CAPITOLO IX:
CORSA CONTRO IL TEMPO

/Smooth Criminal – Alien ant farm/
Quando Tony e Gibbs rientrarono in sede, le indagini su Kort partirono a pieno ritmo. Parve come se tutto d’un tratto avessero acceso i motori delle auto da corsa e che quella confusione fosse per l’imminente gara. Una gara molto importante.
Non si trattava di eccitazione per aver trovato una probabile pista, si trattava di una effettiva corsa contro il tempo. Quanto ci avrebbe impiegato, quell’uomo, a spuntarla e uccidere Tony?
Aveva dimostrato di avere una miriade di risorse, tutte misteriose ed illegali.
Kort era sparito dalla CIA, subito dopo il caso della Granuille, non si era più presentato a lavoro e nessuno aveva più avuto sue tracce. Ora rimaneva solo scoprire dove fosse e in cosa avesse le mani in pasta.
Cosa aveva architettato di tutta la faccenda della Granuille?
Si erano scoperte molte cose losche e per lo più erano rimaste senza soluzione.
Sarebbe stato difficile dare risposta a tutto ma non si poteva più sbagliare né rimandare.
La posta in gioco era troppo alta.
Gibbs, mentre era a colloquio con uno di quelli che un tempo erano i capi di Kort, aveva dato ordine ai suoi uomini di non separarsi un solo istante da Tony. Persino lì dentro non erano al sicuro, trattandosi di uno come quell’uomo.
Una specie di bomba sembrava dovesse esplodere da un momento all’altro e Tony stesso, consapevole di questo fatto, sentiva nell’aria un certo odore di bruciato.
Normalmente con Gibbs a proteggerlo non sentiva assolutamente pericolo per sé stesso e solitamente anche quando era solo, in fondo, sapeva difendersi bene. Però ora era diverso.
Nonostante tutti si prodigassero per non perderlo di vista e stessero attenti ad ogni sciocchezza per saltare come corde di violino al primo riflesso, per loro era anche essenziale trovare una pista per trovare quell’ormai criminale, quindi il via vai, le urla e le sparizioni erano all’ordine dei secondi.

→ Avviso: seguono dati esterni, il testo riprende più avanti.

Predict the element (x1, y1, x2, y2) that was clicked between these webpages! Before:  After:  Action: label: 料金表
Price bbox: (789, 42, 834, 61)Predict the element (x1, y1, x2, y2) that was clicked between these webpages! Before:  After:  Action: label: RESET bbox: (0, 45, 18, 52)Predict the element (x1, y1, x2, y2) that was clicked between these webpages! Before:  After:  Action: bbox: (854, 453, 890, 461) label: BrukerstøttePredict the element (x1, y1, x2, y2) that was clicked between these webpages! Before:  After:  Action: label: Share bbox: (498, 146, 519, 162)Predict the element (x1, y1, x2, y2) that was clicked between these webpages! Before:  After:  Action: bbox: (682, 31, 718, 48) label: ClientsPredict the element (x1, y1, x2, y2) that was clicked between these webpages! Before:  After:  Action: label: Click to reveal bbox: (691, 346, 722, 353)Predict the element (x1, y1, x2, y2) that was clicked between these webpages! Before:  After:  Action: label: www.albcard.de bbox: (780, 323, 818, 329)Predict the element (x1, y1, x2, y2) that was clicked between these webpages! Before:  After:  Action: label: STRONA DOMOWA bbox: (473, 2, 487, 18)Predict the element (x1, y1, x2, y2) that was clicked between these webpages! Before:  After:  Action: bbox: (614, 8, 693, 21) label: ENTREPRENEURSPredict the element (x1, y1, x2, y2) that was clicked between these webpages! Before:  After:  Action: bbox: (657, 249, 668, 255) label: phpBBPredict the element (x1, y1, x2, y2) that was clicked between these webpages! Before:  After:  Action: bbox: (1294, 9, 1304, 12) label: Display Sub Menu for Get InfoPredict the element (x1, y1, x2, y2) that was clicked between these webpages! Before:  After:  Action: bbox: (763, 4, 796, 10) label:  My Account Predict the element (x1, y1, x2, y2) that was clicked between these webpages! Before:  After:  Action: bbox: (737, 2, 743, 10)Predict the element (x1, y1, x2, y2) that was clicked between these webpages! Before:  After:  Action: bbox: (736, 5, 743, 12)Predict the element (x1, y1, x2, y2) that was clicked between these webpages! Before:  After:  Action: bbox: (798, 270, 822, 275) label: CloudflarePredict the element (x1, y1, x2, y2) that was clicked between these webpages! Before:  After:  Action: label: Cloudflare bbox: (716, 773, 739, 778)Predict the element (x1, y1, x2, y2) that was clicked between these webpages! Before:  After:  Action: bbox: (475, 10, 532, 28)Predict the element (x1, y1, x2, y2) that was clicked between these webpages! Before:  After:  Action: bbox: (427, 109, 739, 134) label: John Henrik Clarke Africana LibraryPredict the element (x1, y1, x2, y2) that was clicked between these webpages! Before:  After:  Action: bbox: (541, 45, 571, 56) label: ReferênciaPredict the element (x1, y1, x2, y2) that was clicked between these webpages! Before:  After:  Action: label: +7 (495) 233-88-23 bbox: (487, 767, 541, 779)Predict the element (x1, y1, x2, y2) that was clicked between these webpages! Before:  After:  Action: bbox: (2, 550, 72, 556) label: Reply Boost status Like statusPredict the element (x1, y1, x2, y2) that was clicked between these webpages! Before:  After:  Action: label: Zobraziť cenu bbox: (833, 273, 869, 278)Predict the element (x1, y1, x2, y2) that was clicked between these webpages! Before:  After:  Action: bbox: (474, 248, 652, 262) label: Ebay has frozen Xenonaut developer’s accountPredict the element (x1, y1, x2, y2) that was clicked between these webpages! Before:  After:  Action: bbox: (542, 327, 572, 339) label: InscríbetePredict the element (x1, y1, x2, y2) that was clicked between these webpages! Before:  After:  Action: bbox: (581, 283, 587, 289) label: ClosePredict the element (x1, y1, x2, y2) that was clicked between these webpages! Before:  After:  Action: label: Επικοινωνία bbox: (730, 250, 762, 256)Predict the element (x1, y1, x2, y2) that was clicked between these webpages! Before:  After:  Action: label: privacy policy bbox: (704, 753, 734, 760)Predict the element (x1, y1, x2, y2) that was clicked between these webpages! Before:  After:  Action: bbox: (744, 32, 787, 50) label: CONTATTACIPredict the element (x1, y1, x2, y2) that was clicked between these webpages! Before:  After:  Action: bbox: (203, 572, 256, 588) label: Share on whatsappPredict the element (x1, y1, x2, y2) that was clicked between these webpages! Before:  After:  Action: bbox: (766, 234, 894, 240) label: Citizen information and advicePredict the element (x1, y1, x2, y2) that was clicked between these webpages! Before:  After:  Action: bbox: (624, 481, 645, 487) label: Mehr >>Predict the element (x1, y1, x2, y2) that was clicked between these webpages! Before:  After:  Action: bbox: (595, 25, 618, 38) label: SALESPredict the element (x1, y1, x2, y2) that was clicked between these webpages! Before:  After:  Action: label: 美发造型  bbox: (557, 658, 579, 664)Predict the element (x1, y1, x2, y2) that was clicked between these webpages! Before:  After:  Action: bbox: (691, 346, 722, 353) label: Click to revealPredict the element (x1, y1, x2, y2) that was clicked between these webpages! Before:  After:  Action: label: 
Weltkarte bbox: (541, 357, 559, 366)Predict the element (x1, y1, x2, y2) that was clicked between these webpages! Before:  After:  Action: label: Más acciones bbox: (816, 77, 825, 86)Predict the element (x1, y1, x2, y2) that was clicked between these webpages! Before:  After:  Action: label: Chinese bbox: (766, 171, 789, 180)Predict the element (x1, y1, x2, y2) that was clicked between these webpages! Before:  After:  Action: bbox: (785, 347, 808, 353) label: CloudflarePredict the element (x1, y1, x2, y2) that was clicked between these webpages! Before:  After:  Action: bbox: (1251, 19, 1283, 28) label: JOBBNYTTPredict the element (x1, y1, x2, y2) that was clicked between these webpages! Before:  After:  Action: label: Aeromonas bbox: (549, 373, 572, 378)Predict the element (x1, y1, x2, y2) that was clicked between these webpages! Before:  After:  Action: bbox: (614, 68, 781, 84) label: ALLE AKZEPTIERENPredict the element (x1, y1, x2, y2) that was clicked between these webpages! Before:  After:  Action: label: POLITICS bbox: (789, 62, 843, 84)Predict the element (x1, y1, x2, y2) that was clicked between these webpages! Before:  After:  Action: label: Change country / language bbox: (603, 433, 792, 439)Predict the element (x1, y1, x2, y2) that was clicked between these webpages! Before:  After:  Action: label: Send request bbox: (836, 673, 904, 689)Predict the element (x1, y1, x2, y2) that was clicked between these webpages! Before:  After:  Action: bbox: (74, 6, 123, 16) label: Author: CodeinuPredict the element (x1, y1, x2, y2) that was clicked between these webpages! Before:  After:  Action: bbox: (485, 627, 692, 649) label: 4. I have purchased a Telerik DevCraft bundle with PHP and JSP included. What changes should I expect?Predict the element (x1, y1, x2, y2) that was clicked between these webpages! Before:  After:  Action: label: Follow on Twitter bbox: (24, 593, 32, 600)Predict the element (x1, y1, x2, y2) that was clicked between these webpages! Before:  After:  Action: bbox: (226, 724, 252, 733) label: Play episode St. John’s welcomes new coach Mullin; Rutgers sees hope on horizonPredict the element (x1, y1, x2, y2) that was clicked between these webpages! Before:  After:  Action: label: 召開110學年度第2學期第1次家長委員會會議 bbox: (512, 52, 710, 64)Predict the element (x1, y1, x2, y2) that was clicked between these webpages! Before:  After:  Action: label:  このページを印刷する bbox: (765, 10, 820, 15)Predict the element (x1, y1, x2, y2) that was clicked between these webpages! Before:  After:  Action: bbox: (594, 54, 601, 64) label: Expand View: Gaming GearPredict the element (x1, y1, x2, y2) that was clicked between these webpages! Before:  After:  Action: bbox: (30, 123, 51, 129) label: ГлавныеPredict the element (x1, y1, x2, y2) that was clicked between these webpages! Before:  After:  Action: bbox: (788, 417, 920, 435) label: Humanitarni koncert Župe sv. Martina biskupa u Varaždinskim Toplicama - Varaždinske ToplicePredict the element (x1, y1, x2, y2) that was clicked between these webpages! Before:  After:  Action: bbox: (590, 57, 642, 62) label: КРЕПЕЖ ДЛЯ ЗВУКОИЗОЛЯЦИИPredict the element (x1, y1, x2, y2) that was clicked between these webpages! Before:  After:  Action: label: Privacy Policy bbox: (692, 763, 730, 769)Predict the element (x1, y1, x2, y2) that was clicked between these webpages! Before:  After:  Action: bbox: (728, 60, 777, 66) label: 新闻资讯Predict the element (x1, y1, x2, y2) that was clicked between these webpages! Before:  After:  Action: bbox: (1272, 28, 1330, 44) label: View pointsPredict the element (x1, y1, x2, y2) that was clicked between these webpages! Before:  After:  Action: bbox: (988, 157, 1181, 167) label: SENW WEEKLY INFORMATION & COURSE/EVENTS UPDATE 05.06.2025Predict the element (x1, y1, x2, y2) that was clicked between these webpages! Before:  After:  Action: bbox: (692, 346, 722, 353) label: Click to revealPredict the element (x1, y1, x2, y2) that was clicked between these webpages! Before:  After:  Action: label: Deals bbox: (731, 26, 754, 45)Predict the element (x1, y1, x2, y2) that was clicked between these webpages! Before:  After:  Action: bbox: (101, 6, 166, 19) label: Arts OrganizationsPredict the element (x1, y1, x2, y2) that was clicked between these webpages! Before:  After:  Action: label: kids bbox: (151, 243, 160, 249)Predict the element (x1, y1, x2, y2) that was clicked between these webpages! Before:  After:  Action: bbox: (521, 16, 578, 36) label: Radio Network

Vedendoli e sentendoli tutti tesi e agitati in maniera quasi esagerata, il giovane cercava, fra i mille pensieri che gli occupavano la mente, di sdrammatizzare l’ambiente per vivere alla meglio quelli che magari sarebbero anche potuti essere i suoi ultimi minuti di vita.
Dovevano proteggerlo eppure sembrava sarebbero stati proprio loro a sparargli, non gli piacevano quei modi di fare brutali nei suoi confronti, in fondo era la vittima, tanto per cambiare. Perché comportarsi a quel modo?
E poi sicuramente sarebbe arrivata anche l’FBI ad indagare con loro o magari a togliergli il caso del tutto per il solito discorso del conflitto di interessi. Innervosirsi a quel modo non serviva a nulla, specie alla sua sanità mentale.
Si vedeva già morto, grazie a quei comportamenti.
Magari non era nemmeno Kort, chi poteva dirlo con esattezza… bè, in quel caso forse sarebbe stato peggio. Non sapere con chi si ha a che fare era sempre una brutta cosa.
All’ennesima rispostaccia di Ziva che sparì in una direzione non molto precisata, Tony sospirò lamentandosi con McGee. Perché lo trattavano tutti male?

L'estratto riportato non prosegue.